Wassertraining…

Veröffentlicht: 03/06/2013 in Die Mudpaws, Friends

Sonntag vor einer Woche waren Gizmo und ich mal wieder zum Training in Burghaun. Das Ganze konnte man gut und gerne als Wassertraining bezeichnen, auch wenn wir eigentlich auf einer frisch gemähten Wiese trainierten. 2,5 Stunden Dauerregen konnten uns aber trotzdem nicht davon abhalten, einige grüne Säckchen fliegen zu lassen.

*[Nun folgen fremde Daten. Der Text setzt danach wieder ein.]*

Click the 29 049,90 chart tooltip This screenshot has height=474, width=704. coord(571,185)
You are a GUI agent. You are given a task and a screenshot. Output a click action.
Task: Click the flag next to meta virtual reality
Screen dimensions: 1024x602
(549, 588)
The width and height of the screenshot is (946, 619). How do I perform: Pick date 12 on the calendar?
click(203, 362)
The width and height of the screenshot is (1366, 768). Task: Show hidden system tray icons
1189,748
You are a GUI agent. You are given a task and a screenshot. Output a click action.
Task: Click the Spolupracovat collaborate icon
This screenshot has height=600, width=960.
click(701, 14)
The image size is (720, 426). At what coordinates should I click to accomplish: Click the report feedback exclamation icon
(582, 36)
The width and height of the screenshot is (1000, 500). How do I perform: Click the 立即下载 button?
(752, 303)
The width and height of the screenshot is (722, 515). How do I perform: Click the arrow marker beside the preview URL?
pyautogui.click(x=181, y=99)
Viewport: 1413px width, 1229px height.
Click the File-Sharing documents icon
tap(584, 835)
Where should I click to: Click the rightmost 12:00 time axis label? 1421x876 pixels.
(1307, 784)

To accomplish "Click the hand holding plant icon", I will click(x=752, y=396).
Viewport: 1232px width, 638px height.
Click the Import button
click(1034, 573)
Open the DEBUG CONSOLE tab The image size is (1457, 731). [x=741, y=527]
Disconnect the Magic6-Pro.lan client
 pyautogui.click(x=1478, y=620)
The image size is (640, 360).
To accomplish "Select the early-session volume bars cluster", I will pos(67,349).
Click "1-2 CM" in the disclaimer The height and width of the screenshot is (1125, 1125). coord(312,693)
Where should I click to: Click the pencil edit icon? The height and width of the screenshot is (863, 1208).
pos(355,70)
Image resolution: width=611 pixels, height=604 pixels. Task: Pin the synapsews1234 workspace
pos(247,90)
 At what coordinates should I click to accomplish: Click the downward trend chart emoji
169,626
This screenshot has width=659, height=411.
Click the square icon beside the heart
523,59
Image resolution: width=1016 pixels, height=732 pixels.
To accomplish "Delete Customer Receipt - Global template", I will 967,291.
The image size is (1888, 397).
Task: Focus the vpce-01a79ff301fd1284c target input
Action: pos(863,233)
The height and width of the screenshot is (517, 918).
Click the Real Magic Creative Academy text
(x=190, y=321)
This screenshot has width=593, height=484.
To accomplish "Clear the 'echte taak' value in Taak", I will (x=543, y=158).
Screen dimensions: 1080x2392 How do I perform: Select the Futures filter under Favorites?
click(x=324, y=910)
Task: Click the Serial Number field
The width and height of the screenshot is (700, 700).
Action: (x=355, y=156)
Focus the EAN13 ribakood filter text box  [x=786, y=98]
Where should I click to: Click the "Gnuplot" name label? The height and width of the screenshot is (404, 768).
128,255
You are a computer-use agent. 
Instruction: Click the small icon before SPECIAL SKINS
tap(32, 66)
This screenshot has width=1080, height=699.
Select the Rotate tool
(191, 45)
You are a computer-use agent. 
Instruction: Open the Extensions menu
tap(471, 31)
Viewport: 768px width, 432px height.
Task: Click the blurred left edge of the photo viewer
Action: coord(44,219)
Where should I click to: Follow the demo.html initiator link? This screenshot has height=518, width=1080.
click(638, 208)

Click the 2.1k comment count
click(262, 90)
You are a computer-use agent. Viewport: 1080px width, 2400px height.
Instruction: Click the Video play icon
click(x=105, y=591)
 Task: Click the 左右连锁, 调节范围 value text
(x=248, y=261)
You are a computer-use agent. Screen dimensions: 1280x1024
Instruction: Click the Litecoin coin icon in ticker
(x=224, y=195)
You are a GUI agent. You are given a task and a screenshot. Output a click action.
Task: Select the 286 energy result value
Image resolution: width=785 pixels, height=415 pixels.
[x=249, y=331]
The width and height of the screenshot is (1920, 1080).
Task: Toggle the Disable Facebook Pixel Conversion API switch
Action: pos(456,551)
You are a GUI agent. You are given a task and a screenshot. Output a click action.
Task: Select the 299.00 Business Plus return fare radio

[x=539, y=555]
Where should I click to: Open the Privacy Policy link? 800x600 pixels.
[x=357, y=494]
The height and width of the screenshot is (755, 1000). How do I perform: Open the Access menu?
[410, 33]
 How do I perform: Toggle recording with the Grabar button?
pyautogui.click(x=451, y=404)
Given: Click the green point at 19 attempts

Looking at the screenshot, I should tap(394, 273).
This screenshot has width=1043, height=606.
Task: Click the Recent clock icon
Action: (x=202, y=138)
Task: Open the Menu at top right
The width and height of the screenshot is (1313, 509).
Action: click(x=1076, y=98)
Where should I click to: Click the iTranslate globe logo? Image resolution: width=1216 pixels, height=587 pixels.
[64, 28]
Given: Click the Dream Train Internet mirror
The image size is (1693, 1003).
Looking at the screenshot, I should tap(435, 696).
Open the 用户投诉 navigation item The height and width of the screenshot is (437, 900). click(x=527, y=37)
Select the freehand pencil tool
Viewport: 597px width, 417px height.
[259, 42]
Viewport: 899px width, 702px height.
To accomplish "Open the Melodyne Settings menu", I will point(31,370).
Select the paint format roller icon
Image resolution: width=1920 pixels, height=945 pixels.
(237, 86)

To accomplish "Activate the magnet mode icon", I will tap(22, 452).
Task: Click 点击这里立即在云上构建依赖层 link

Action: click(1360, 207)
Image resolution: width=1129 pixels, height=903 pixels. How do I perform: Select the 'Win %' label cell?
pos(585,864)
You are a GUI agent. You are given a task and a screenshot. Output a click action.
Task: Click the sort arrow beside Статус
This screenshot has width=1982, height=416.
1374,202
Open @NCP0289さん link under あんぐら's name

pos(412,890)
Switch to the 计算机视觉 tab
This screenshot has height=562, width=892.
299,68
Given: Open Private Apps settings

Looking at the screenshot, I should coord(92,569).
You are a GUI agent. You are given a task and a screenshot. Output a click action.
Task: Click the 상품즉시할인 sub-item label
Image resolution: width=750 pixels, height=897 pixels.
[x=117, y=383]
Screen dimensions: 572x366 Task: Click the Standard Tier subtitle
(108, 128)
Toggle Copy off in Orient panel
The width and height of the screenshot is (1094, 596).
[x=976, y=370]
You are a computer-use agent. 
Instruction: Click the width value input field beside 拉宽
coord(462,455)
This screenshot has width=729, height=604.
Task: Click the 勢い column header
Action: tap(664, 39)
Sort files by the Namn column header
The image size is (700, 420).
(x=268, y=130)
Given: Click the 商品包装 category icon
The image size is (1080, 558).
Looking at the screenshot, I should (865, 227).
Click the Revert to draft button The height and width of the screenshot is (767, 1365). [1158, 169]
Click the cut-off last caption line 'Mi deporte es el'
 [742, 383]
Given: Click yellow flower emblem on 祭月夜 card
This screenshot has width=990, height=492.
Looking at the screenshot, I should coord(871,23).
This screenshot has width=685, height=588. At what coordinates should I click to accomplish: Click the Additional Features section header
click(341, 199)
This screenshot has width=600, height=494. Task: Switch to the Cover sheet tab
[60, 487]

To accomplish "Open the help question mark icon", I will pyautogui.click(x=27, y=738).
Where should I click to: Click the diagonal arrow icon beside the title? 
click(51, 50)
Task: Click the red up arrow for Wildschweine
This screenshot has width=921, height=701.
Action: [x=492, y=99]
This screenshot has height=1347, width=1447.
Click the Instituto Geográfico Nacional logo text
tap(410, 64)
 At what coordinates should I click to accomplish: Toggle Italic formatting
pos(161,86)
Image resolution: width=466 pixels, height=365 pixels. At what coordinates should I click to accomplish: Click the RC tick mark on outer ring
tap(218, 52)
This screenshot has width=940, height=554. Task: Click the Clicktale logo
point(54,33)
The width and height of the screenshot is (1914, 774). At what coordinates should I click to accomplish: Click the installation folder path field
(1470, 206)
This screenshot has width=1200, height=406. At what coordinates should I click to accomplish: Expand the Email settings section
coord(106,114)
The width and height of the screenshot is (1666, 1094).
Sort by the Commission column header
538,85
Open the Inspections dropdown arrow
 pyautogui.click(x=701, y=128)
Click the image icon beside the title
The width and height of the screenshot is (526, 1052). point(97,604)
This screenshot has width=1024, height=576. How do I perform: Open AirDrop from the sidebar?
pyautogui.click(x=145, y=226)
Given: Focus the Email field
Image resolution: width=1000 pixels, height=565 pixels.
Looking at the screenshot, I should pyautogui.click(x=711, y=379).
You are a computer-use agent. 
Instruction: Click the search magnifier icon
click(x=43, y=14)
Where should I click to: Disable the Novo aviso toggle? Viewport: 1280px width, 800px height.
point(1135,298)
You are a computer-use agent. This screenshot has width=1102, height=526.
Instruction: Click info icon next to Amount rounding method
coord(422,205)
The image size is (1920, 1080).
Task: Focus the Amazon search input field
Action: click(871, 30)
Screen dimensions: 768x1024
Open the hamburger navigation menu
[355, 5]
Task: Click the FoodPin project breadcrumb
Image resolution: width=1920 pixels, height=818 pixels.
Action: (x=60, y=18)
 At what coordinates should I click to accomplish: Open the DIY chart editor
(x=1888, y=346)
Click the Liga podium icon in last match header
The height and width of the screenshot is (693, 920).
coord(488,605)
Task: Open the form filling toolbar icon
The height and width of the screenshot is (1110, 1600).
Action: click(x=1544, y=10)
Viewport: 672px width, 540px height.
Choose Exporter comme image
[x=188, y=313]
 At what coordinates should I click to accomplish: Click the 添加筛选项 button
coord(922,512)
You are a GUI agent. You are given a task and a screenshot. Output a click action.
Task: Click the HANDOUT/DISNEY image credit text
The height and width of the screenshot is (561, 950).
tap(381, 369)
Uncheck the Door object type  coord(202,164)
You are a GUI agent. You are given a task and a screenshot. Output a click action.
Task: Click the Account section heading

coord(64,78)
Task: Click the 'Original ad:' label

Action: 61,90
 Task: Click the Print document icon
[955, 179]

Mit am Plantschen waren Ivonne mit Fiene, Janina mit Baja und unser neuer Trainingspartner Thomas mit Flatrüde Kasper. Endlich wird mal die Männerquote etwas angehoben! 😉

Erst wurde sich in einem Dreieck an den Wiesenrändern aufgestellt. Abstand zwischen den Gespannen ca. 60-70 Meter und es wurden jeweils für den anderen Markierungen geworfen, wobei nachdem jeder Hund durch war, die Gespanne jeweils die Plätze tauschten, sodaß jeder Hund in jede Richtung ein Mark gearbeitet hatte.

Danach wurde, von den gleichen Positionen aus, Doppelmarkierungen gearbeitet. Als wir damit durch waren, kam das unterhaltungstechnische Highlight: Ein Zaun. Ivonne hatte Absperrband und Weidezaunpfosten dabei und so wurde ein Zaunquadrat in einer Ecke der Wiese aufgestellt. Ich war schon sehr skeptisch. Ich kenn meinen Molch. Und wenn er nur die kleinste Möglichkeit sieht, irgendwo durchzukommen, dann versucht er das auch. Und so wars auch. Ein Dummy flog ins Quadrat, Gizmo preschte los, und bevor ich Hopp sagen konnte, walzte er durch den Zaun durch. Von mehreren Versuchen hat es nur einmal geklappt, dass er rein- und raussprang. Ansonsten wurde einfach durch den Zaun gerannt.

Die Letzte Aufgabe war dann eine Teamaufgabe. Erst legten wir Dummys in eine Ecke der Wiese aus. Danach dann in das „magische“ Viereck. Nebeneinander ging es dann an den Waldrand, wo eine Markierung aus dem Wald heraus auf eine Wiese mit hohem Gras gearbeitet wurde. Schwierigkeit: Der Helfer war verdeckt. Nachdem alle das Mark geholt hatten, kamen Vorans auf das Zaunquadrat und danach auf die Blinds in der anderen Wiesenecke.

Ich war sehr zufrieden mit Gizmo. Er hat ordentlich markiert. Und die Geschichte mit dem Zaun, naja, warum soll er über was drüberspringen, wenn er auch so durchkommt.

Sehr interessant war ein Fehlwurf von Ivonne, der zeigte, das Gizmo sich wohl beim Markieren tatsächlich auch an der Blickrichtung des Werfers orientiert. Denn der Wurf ging im wahrsten Sinne des Wortes nach hinten los, was Gizmo aber nicht wirklich gesehen hatte. Er rannte da hin, wo er eigentlich hätte hinfallen sollen.

Meine Regenklamotten waren Gott sei Dank dicht. Aber ich brauch unbedingt einen Regenhut. Meine frisch gewachste Mütze hielt den Regenmassen nicht stand.

Aufgewärmt wurde sich abschließend bei Kaffee und Kuchen beim Bäcker.